*** DATA EXTRACTS Section Begins ***
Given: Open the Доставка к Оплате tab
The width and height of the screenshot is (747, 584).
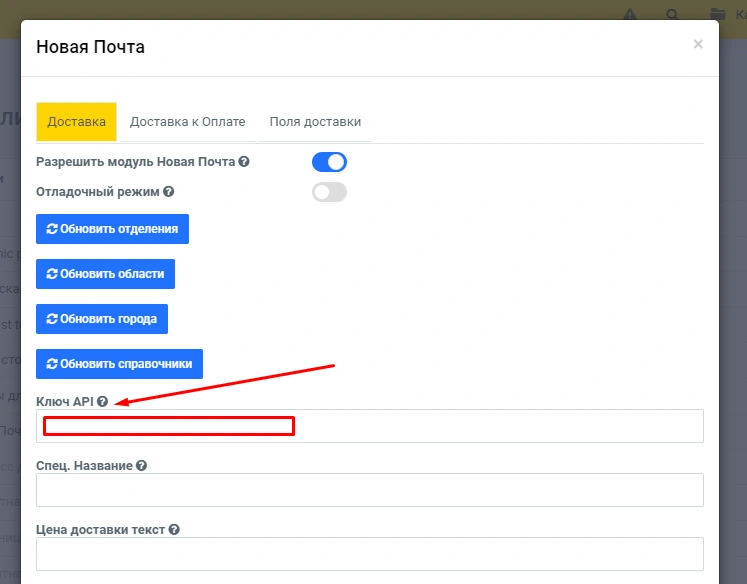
*** DATA EXTRACTS Section Ends ***
*** DATA EXTRACTS Section Begins ***
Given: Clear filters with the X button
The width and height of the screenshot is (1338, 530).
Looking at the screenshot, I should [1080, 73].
*** DATA EXTRACTS Section Ends ***
• **YOUR OBJECTIVE**
As listed above, the lines from the line with "Given: Open the Доставка к Оплате tab" to the line with "The width and height of the screenshot is (747, 584)." are to be echoed exactly, with both ends included and nothing added.

• **RESULT**
Given: Open the Доставка к Оплате tab
The width and height of the screenshot is (747, 584).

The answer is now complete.